There is a strong desire in me to recreate the good memories. To find the special places again yet I know I can never go back. Life however, is not just places, it is the people that populate them. It is the people who I intersected with at a perfect point in time yet truth be told, I will never be there again. Memories are amazingly complex. Inside my soul I find this gnawing desire to recreate the impossible and try to step back in time and rediscover a memory.
In Los Angeles, California there is an old 1920's era neighborhood in a community called Eagle Rock. It is set against a hillside and a winding one lane road bordered by flowering shrubberies leads past houses nestled against the hill. Stone mortared paths rise up inclines finding their way to house doorsteps at their end. Garages edge the street carved out of the hill itself. This was the house and neighborhood my grandparents settled in when they moved to Los Angeles in the 40's from Indiana and Buffalo, NY. I don't know why I have such powerful emotions about this place. I can remember shadows of incidents and fragments of memories. Some are only recalled by photos yet others still exist on their own. I remember my grandfather's tomatoes growing behind the house and wooden floors inside. I remember having a birthday there. I remember my grandfather removing his dentures and holding them in his hand, chasing me around the house as I ran terrified and screaming. I remember playing ball in the yard and a catchers mitt I still have. I remember leaving to drive to Dodger Stadium to watch the baseball team my grandmother loved.
I have gone back to visit from afar and sat with tears flowing from my eyes. Where they came from and why they fell I am still not sure yet they were a powerful testament to something deep inside. I wanted to knock on the door and tell the current owner that I loved this spot of land yet knew they would never, they could never understand.

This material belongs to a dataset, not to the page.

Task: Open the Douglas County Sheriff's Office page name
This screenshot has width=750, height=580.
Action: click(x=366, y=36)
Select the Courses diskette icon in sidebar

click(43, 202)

My grandparents eventually moved for their jobs to another part of LA. They said they were afraid the area was going down hill yet in the end the sliding slope was more in the neighborhood they moved to then the one they left. I visited the other house as a child and have even more vivid memories of it yet it was never the same. I have never found it again, for some reason, it was just a house.
I wonder if I will ever find my home or perhaps, it doesn't exist. Maybe, it never did. Still, as I walk through life and check the boxes along the way memories emerge. Beautiful memories that make me want to return, want to find something again I never will. I suppose life is a journey and must be seen as such. It is a winding road through a forest. Some parts are dark and others are beautiful meadows, filled with flowers and open to the sun. Darkness, while cold and distant will always be a part of the path that will forever guide me on my way.
David Hockney |
In life memories record our existence yet those same memories torture me. The beautiful ones call to me yet when I seek them they vanish like a morning mist. Perhaps in life there is no home. If there was, it might signify permanence and in truth our existence is so temporal. Still, like a foolish miner I will trek through the mountains. I will cross river's and valleys and walk in circles and someday, just maybe, I will find my home.